Hassan is a lawyer who has represented asylum seekers. She previously served as chief programs office for Human Rights Watch (HRW), before replacing the organization's long-serving director, Kenneth Roth.
In an article for the New York Post, David Adesnik, a senior fellow and director of research at the Foundation for Defense of Democracies, slammed Hassan for her unjust targeting of the Jewish state.
"For the first time in 30 years, Human Rights Watch has a new executive director, Tirana Hassan. Within days of taking office, she turned her fire on Israel... If one were to select a country whose government is on a rampage against human rights, Israel may not be the first that comes to mind," Adesnik wrote.
To highlight Hassan's anti-Israel bias, Adesnik mentioned in his column a list of countries, such as China, Russia, Iran, North Korea, Syria, Myanmar, and Venezuela, elaborating on their disturbing violations of human rights against their own populations.
"Despite this wealth of viable options, Hassan chose to point a finger at Israel," he stressed. "Notably, she highlighted the Netanyahu government's treatment of Israelis, not of Palestinians."
Hundreds of thousands of Israelis have been freely and openly protesting against their government for months. While the new HRW director may have ignored this, Adesnik's column underscored that there is simply no comparison between the treatment of Israeli protesters and their counterparts in Tehran and other capitals.
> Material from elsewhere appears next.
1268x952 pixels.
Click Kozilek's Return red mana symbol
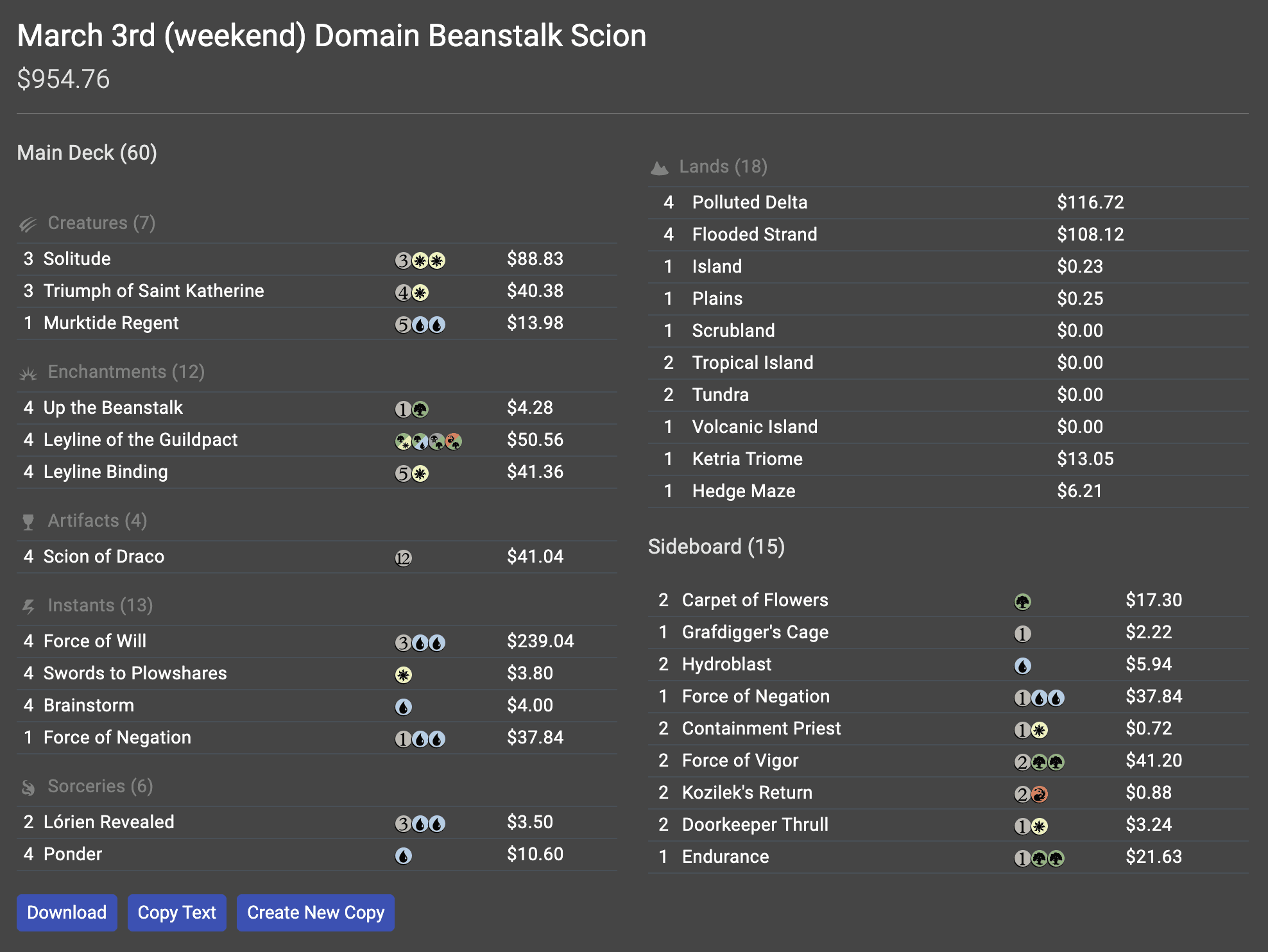(1040, 794)
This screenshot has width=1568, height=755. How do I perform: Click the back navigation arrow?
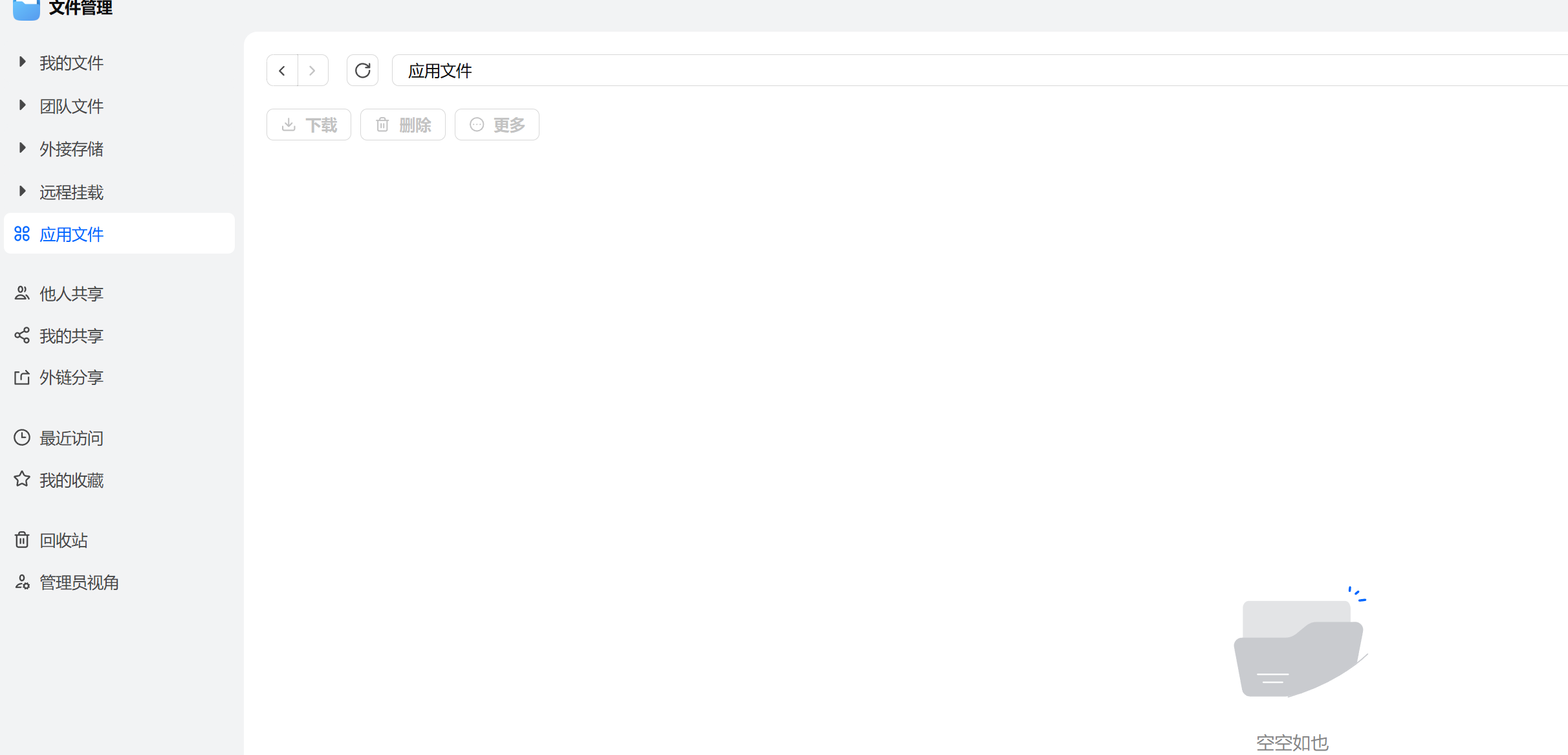pos(282,71)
"To put it mildly, one must put Israel under a very powerful microscope to search for the alleged rampage against human rights that Hassan described," Adesnik wrote.
Human Rights Watch has been accused several times in the past for its bias against Israel, as has the United Nations and organizations like Amnesty International. In 2009, HRW Founder Robert Bernstein lambasted its approach towards Israel in a New York Times op-ed.
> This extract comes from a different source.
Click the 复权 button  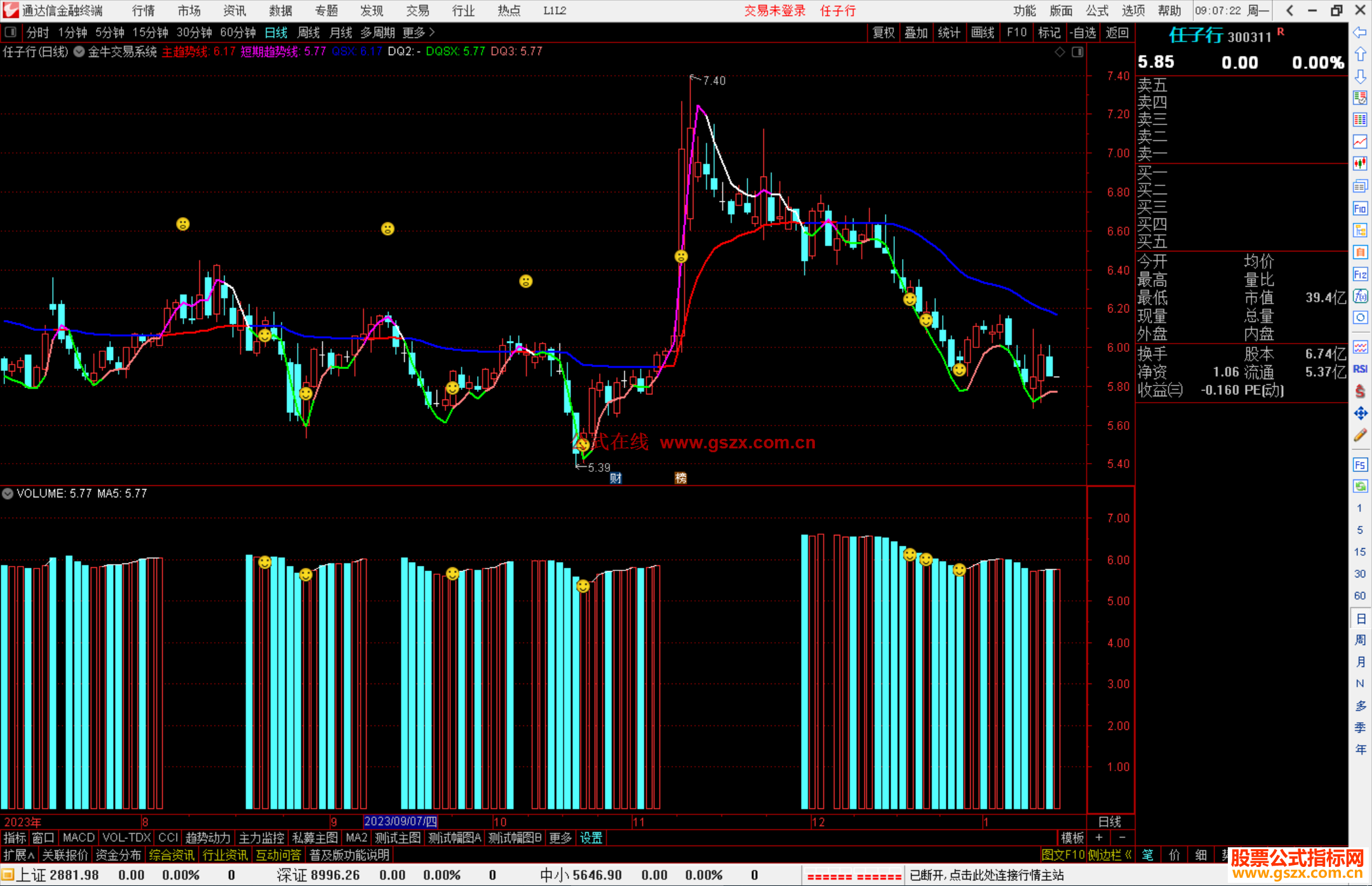883,32

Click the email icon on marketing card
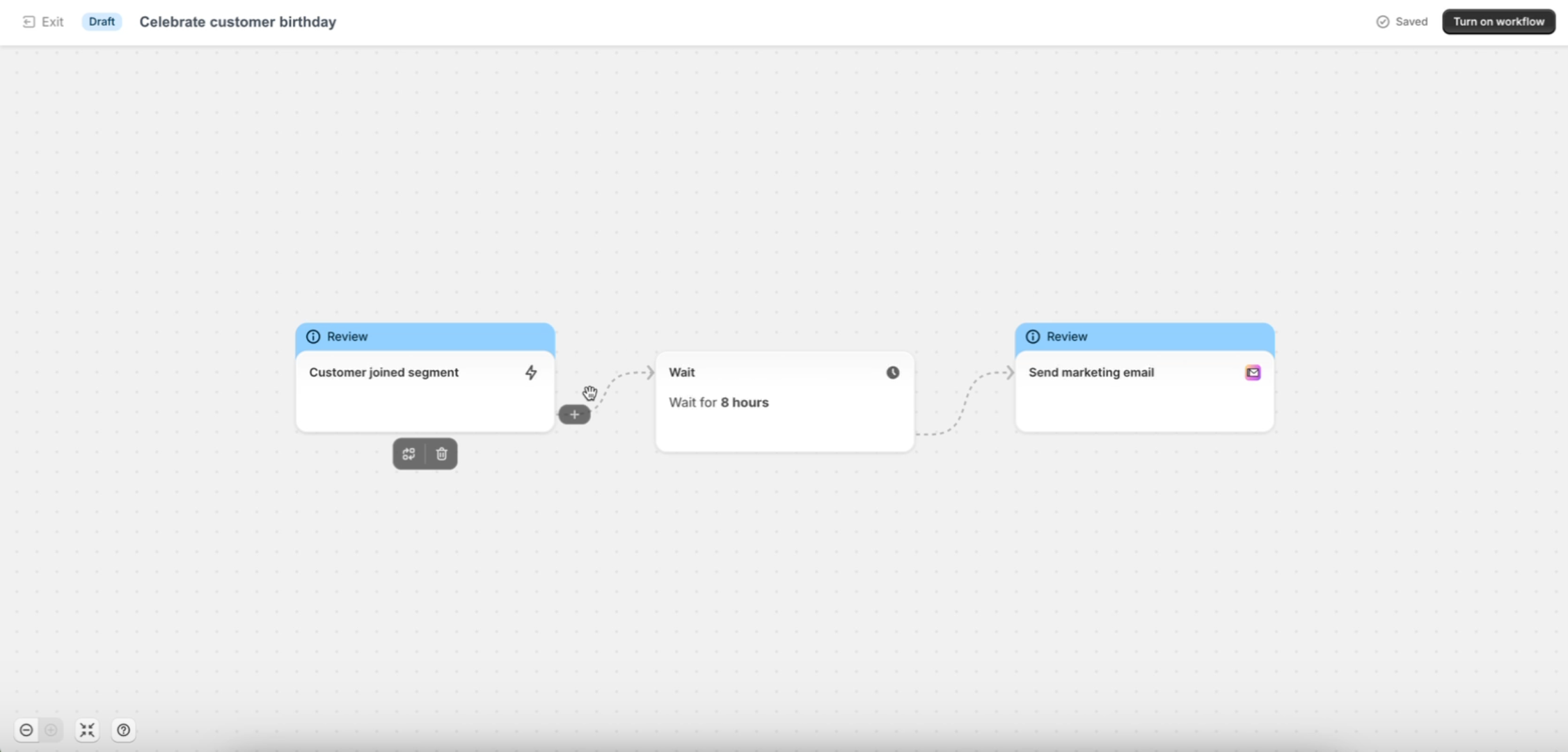(1253, 373)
"Leaders of Human Rights Watch know that Hamas and Hezbollah chose to wage war from densely populated areas, deliberately transforming neighborhoods into battlefields," Bernstein wrote.
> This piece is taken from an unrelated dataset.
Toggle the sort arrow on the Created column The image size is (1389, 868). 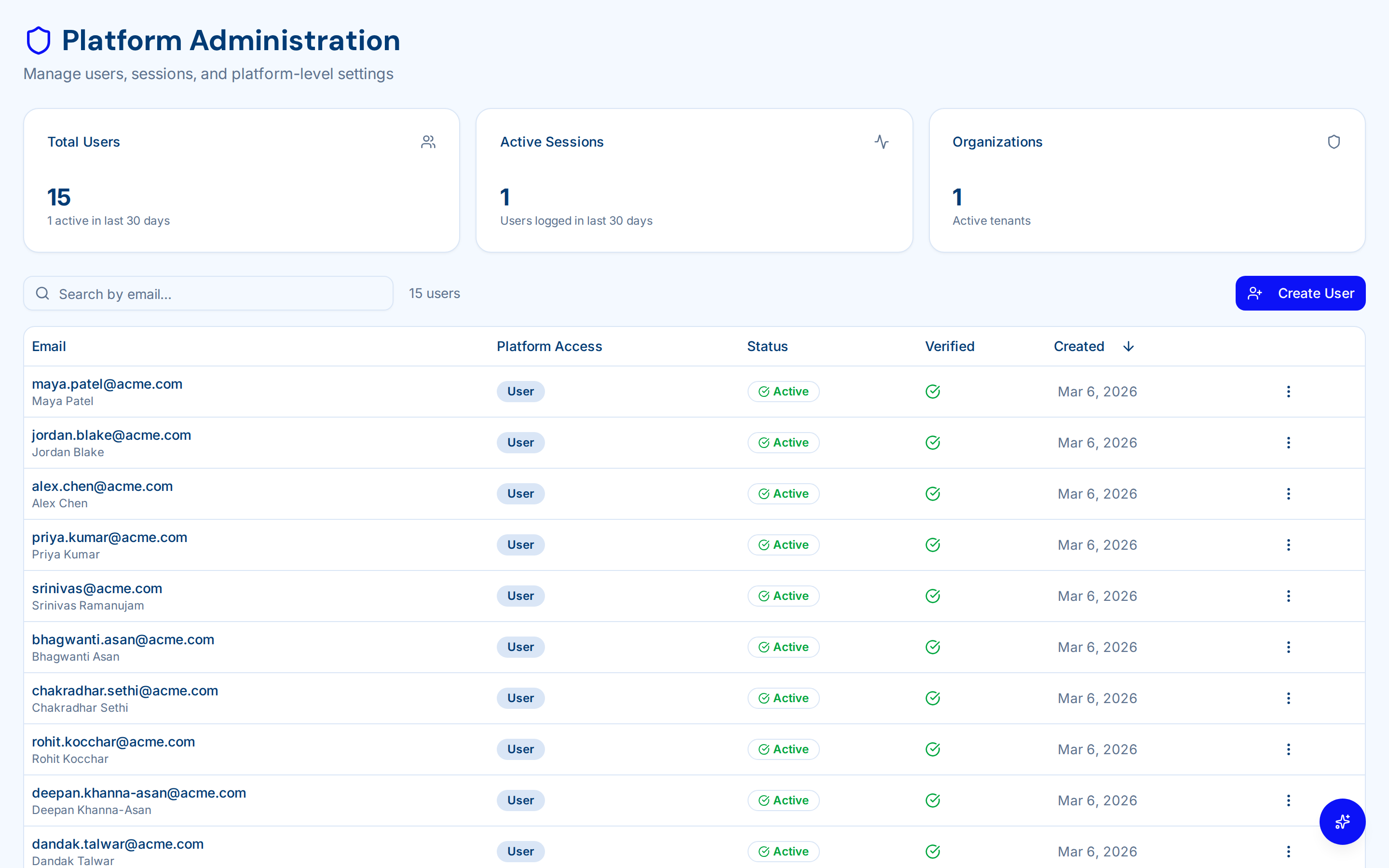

"They know that more and better arms are flowing into both Gaza and Lebanon and are poised to strike again. And they know that this militancy continues to deprive Palestinians of any chance for the peaceful and productive life they deserve. Yet Israel, the repeated victim of aggression, faces the brunt of Human Rights Watch's criticism."
Bernstein's article provided additional examples of anti-Israel bias, such as the organization blatantly overlooking a Palestinian terror attack outside of a Jerusalem synagogue in January – a murder spree that resulted in seven casualties. However, the HRW only gave the incident attention when Israel announced its plan to demolish the terrorist's home in retaliation, never mentioning the terror attack itself.
Human Rights Watch is also leading a campaign to protect critics of Israel from accusations of anti-Semitism, Adesnik noted. The organization sent a letter to the secretary-general of the United Nations, urging him to reject the definition of anti-Semitism by the International Holocaust Remembrance Association (IHRA). The United States, along with most European countries, has adopted the definition.